Even though it’s harder, we wouldn’t trade it for the world.

And to those who do understand and go out of their way to make sure that our family doesn’t miss out on “normal”? We notice. And thank you, your help means everything to us.


  1. I’m really loving your posts here Shannon. I appreciate being educated and I can tell how heartfelt the posts are.

    • Shannon Anderson

      Thanks Bonnie – It’s actually kind of fun to write about things that are important to special needs families, I love being able to get inspiration from my social networking groups.

  2. Dear Shannon,

    You were writing from my heart with this post. Though we don’t have the same set of circumstances, we have the same momma heart and I can hear the beating yours is pounding. I just had this conversation today with my youngest child and then with the Lord. :) Last week, I started to have it with a friend and stopped because it was the same thing, yet again, and unless you have been there, it is hard to understand. Though this time I felt chastised becasue I was told, there is always someone who has it worse than I do, and I realized that to be true, I finally had the guts to say that I wasn’t complaining, I was just sharing a heart-hurt moment for my dear daughter who had to deal with another transition period on a new med, which meant no real ‘summer’ fun for all of us, not just her. I wasn’t feeling sorry for myself, more than I was feeling like I wish she didn’t have to be in that position, putting life on hold yet again, so we can get healthy.

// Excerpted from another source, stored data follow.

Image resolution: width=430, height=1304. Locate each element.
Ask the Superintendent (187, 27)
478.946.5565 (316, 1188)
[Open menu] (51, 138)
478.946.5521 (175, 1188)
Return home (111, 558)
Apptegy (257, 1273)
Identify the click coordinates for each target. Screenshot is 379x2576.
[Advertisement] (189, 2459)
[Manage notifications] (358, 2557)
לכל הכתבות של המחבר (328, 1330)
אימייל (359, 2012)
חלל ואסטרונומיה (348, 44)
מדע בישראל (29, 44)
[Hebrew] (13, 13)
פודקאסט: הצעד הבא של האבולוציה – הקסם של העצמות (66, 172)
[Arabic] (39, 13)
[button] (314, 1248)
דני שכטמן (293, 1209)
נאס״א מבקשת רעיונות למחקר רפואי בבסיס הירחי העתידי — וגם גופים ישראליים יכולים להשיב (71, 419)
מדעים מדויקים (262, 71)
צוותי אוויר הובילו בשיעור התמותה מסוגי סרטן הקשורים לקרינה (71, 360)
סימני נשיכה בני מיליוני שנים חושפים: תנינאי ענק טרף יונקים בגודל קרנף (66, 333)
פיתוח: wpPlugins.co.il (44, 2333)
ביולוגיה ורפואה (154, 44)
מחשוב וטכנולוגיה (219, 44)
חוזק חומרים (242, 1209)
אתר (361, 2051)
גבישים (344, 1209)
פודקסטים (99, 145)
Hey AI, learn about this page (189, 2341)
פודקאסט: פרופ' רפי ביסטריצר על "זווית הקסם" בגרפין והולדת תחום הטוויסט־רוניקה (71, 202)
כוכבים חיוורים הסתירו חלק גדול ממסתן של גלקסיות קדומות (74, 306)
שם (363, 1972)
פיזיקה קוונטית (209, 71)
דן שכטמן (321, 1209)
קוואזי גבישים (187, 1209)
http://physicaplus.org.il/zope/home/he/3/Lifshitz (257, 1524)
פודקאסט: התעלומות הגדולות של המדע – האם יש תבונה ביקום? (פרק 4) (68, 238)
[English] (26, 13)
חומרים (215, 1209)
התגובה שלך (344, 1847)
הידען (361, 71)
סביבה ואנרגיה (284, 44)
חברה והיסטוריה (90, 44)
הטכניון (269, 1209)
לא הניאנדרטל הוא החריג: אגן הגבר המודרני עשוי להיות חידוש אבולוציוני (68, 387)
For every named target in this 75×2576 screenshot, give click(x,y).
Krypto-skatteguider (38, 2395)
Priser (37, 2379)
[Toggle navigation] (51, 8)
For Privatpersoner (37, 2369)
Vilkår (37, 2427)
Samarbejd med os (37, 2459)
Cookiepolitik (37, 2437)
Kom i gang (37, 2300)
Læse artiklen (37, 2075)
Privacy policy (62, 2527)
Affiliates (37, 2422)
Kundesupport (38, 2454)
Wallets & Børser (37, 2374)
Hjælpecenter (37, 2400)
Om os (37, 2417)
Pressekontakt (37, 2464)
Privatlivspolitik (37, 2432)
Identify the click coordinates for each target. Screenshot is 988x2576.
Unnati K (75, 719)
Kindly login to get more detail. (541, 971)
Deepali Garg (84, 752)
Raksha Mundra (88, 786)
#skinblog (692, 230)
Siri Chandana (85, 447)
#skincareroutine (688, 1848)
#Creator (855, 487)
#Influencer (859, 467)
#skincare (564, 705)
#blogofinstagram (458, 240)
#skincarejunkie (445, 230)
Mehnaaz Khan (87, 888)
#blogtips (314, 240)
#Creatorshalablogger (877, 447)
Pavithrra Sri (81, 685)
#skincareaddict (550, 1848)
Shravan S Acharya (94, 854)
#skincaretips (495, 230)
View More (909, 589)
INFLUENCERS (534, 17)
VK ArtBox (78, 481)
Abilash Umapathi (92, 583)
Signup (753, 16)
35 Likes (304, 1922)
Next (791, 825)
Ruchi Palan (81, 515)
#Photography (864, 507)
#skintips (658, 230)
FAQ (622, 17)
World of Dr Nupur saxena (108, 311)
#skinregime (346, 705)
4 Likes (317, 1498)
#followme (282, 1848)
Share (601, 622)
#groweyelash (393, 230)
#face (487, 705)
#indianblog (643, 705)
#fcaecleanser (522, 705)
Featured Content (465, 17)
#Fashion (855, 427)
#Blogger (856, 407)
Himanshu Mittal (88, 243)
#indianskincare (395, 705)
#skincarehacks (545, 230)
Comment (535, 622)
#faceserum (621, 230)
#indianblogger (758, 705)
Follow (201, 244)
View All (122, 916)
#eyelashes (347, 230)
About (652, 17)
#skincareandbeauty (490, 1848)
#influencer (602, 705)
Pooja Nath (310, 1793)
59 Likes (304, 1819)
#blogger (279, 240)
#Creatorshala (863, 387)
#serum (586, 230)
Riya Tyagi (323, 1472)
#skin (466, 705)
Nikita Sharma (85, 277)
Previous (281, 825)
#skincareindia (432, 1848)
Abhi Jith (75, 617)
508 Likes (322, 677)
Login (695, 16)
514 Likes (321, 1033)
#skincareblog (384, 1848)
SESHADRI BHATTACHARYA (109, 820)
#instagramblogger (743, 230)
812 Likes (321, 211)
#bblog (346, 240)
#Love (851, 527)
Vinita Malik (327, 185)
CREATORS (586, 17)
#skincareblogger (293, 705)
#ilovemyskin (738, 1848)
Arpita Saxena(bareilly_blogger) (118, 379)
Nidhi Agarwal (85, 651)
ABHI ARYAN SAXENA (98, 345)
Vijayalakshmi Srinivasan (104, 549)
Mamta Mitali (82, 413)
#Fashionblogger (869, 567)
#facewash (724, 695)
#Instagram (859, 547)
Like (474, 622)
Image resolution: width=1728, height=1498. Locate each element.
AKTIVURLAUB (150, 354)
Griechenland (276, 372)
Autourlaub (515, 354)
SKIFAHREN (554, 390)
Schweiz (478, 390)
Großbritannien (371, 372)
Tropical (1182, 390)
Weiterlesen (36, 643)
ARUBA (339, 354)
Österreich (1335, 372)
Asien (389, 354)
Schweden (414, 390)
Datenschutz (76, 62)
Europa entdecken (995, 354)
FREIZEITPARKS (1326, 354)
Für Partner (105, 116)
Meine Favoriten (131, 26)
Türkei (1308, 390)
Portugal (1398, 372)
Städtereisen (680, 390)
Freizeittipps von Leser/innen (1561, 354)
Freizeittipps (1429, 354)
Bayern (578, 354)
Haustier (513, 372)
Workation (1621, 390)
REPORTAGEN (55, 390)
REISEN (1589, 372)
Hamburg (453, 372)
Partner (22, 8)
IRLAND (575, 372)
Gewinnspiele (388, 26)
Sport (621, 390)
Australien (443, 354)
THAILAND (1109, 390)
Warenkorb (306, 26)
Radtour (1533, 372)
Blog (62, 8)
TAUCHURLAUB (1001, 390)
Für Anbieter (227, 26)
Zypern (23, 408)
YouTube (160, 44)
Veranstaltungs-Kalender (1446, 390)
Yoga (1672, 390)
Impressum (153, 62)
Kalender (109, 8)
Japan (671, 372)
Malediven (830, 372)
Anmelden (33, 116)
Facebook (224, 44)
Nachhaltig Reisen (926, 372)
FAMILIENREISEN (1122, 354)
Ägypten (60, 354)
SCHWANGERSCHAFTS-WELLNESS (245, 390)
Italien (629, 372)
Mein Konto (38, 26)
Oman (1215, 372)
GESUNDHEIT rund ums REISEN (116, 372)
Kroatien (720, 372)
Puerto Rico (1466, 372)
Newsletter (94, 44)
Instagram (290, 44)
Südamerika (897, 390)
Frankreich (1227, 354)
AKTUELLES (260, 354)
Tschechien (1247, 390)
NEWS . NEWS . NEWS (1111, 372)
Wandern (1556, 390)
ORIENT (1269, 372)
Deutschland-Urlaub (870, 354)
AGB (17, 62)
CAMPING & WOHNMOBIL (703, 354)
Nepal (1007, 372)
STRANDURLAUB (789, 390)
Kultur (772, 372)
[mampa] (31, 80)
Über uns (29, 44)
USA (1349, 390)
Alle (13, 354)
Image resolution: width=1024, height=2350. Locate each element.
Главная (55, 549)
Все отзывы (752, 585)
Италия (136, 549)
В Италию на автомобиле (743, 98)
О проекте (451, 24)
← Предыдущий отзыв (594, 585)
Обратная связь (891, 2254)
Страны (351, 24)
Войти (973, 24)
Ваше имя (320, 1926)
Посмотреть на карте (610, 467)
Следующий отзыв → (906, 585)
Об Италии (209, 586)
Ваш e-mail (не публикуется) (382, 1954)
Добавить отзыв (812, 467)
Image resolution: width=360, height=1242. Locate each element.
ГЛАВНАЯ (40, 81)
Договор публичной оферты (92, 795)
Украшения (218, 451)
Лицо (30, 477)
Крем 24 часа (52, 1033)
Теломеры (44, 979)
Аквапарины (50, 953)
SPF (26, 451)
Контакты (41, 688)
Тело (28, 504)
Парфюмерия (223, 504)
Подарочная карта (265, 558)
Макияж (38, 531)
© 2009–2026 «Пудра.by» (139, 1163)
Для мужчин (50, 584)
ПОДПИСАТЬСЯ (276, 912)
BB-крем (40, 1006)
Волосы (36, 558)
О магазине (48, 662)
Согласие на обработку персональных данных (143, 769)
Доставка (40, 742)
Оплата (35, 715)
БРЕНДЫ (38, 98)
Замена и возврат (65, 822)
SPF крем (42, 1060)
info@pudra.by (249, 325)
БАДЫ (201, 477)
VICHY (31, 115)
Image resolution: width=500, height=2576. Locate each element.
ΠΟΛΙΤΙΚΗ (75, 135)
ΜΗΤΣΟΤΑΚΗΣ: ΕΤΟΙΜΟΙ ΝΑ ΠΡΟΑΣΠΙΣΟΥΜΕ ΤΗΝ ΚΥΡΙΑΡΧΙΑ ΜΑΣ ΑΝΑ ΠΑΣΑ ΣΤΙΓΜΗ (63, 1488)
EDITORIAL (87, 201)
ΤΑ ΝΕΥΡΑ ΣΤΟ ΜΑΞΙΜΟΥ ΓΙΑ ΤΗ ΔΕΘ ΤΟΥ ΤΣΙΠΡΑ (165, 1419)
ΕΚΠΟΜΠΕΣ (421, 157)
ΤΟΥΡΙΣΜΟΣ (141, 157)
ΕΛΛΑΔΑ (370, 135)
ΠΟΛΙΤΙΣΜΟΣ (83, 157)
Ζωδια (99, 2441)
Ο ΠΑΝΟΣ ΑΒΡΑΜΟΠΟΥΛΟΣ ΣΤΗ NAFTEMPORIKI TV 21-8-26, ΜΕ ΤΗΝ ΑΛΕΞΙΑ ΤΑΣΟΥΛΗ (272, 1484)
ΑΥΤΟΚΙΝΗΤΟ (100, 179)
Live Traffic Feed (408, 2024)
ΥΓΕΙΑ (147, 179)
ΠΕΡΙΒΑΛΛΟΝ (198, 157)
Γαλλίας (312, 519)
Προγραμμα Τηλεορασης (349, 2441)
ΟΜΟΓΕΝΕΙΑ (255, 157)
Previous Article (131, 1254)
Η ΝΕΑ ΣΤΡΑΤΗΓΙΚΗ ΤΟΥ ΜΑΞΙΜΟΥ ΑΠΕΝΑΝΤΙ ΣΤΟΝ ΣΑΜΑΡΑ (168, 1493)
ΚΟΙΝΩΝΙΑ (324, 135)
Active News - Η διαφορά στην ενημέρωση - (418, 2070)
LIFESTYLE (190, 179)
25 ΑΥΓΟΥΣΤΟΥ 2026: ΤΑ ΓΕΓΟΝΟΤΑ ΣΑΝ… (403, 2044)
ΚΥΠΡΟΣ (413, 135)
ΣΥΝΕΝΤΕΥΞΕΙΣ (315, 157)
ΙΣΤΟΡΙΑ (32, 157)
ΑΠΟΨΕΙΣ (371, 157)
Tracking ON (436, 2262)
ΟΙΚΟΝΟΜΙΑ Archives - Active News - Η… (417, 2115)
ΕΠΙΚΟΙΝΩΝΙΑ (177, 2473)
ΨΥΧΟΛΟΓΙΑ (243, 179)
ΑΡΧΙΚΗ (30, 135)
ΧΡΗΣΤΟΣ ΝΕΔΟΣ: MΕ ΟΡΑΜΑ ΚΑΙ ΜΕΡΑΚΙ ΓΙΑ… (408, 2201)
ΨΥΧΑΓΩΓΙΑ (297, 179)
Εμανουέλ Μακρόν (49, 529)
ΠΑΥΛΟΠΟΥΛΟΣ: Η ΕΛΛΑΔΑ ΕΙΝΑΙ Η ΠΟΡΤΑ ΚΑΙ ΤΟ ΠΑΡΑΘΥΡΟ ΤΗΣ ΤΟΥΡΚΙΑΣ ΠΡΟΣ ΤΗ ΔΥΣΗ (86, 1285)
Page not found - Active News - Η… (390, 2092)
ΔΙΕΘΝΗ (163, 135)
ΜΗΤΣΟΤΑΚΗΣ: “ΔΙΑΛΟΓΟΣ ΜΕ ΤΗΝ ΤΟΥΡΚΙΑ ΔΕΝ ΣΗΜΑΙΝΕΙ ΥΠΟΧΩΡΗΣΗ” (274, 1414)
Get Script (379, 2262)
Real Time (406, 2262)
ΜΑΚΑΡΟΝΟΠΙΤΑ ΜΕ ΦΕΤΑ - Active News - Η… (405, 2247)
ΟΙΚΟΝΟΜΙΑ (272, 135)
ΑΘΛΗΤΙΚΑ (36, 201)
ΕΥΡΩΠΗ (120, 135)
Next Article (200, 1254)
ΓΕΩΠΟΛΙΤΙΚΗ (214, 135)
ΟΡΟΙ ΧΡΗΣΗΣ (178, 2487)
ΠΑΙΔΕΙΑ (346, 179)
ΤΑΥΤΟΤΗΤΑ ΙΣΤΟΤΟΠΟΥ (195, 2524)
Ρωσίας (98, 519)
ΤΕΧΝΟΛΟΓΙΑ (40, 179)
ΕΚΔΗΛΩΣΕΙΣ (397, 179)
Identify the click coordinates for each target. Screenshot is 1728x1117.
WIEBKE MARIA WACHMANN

    Our oldest daughter is our special needs child, she is 18 now. Looking back, it was a little easier when she was smaller than I am finding it is now, basically due to age, size, etc., but the feelings are still the same and sometimes the energy is a little less because I am a little older. Yet, God never changes and for that I am so grateful. And like you mentioned, I wouldn’t give up what we have learned or change my girl, though I wish she didn’t have to endure hard things. I am more than blessed to have known His grace in the measure we have through our journey.
    Thank you for writing, Shannon. My heart needed to read your words today.

    • Shannon Anderson

      Thank you so much for your comment Dawn – I love to hear that I touched you with this post, sometimes you just write and hope that others feel the same way that you do, and even better when they tell you as much! I was so grateful to get this last night. I know as our kids get older things will be different, in both good and bad ways. The older my other children get the more interesting and complicated their activities will likely be! We will just see how things play out. I look to you mother’s of older family members for inspiration and advice and will keep doing so as we all grow. Thanks again, blessings to you!

  3. I imagine that nobody would ever really get it without reading it or living it. There are so many things to take into consideration. Thank you for sharing it because I know it’s a challenge every day and not everybody would understand.

    • Shannon Anderson

      Thanks Krystyn – Sometimes it feels good to just get it out there. There are so many families that have special needs children that it’s good to just start spreading the word.